Originally published in EUG #34

The opener is yet another example of Dominic Ford's imagination.

There are some games on the Games Menu of this EUG from the Silly Games disk from BBC PD. If you've seen these already then I'm sorry but they looked like fun and they are in a good cause. Although to play them, you do need PAGE lower than &1D00.

When I first started editing EUG, I said that I didn't want to publish software that had been previously published elsewhere. This was partly to avoid problems with copyright but also to avoid making EUG a recycling medium for things many of us have seen before.

There is, however, a lot of good software out there in PD land. Some of it was published over thirteen years ago. Perhaps some of it could now be put into future EUGs. If anyone has any objections to this, then please do write in.

You'll notice we have a slideshow this issue. It comes from the creative talents of Dave Edwards and contains freehand drawings of his latest student film, Glenn Gets Hacked.

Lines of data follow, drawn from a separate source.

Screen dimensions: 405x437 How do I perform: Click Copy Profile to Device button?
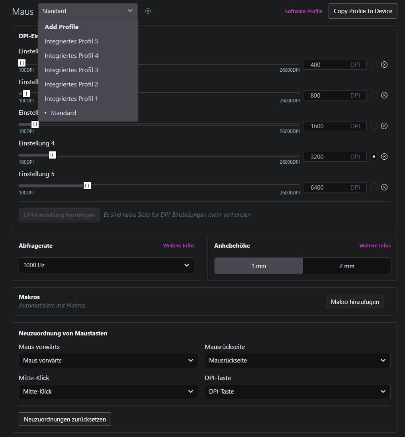pos(363,11)
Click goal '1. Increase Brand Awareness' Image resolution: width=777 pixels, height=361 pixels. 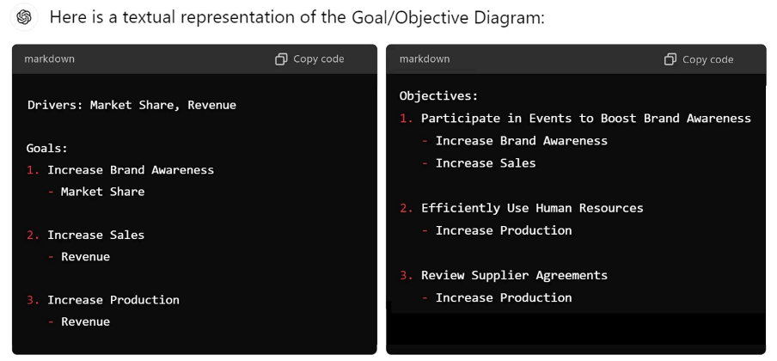point(120,170)
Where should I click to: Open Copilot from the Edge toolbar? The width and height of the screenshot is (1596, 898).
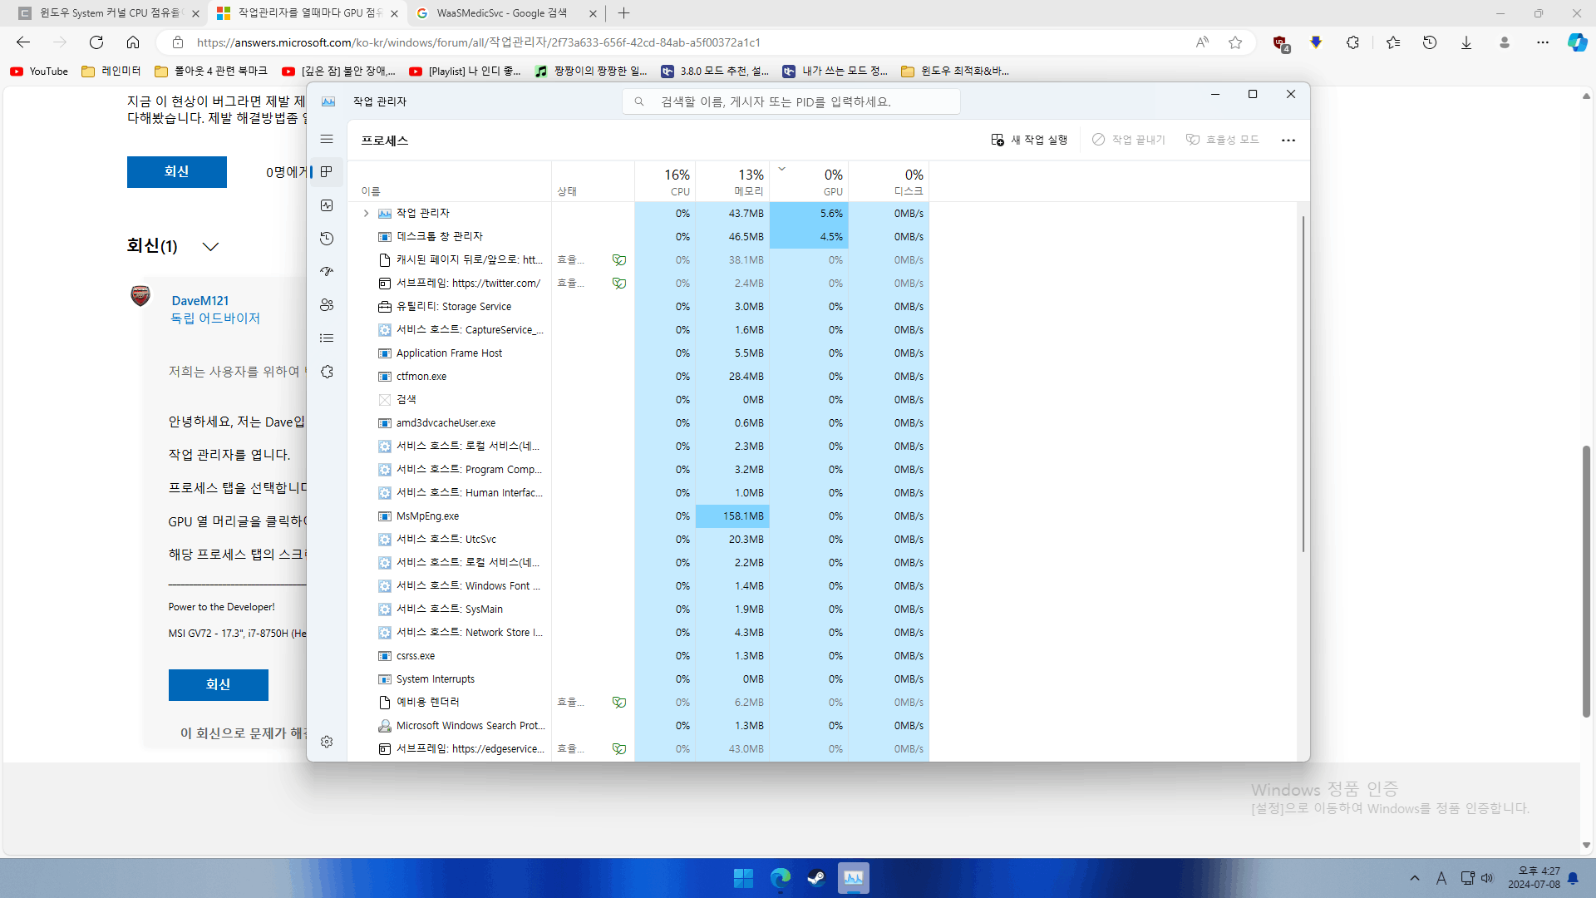(x=1576, y=42)
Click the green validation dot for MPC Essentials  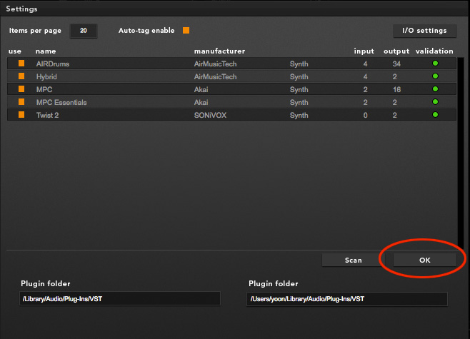point(435,102)
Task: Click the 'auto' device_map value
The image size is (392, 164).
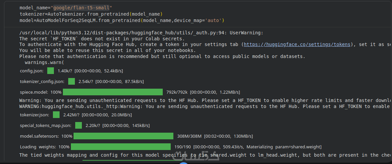Action: tap(213, 20)
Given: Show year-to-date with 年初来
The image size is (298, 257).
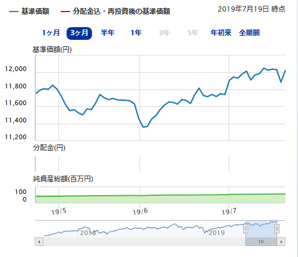Looking at the screenshot, I should coord(221,33).
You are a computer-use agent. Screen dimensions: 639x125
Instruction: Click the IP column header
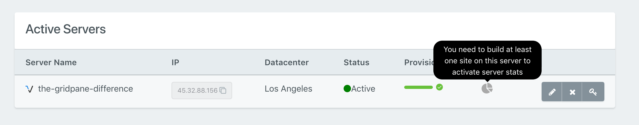pos(175,63)
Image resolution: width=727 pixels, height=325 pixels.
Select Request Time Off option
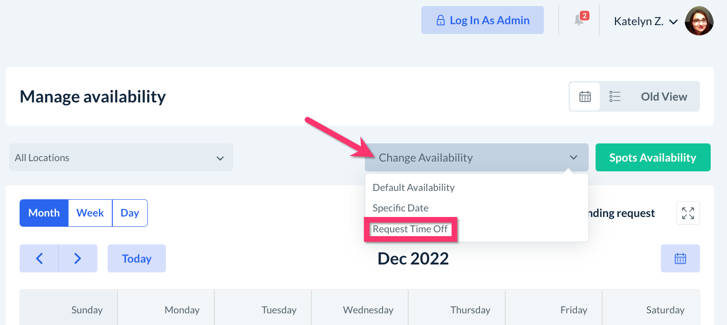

The images are meant to be like those black and white photographs you often see on the "Playing Tonight" board at cinemas.

The observant will have noticed that I have changed the name of this file to Gus' Rantings.

I had a comment that some of the things I have written are political.

I talked this over with my wife and she suggested that perhaps calling this file "Gus' Editorial" indicated that it was in some way a statement of policy which regular readers might feel that were assumed to subscribe to, in much the same way as the editorials in some daily newspapers do.

Now I'm not really sure if this is true. Certainly I have never been aware of indicating support for any particular political group. I have, and will continue, however, to strongly support the right to say and publish anything. Principally because if we condone stifling ideas, no matter how abhorrent we may personally find them, we stifle thought generally, we restrict intellect and we encourage the very stupid ideas which we tried to restrict in the first place.

The sort of people who join a group like EUG tend to be of above average intelligence. I find it difficult to accept that above-average intelligence people are likely to be indoctrinated into any way of thinking, and certainly not by anything that I could say.

The way to indoctrinate anyone is by restricting information not by containing ideas.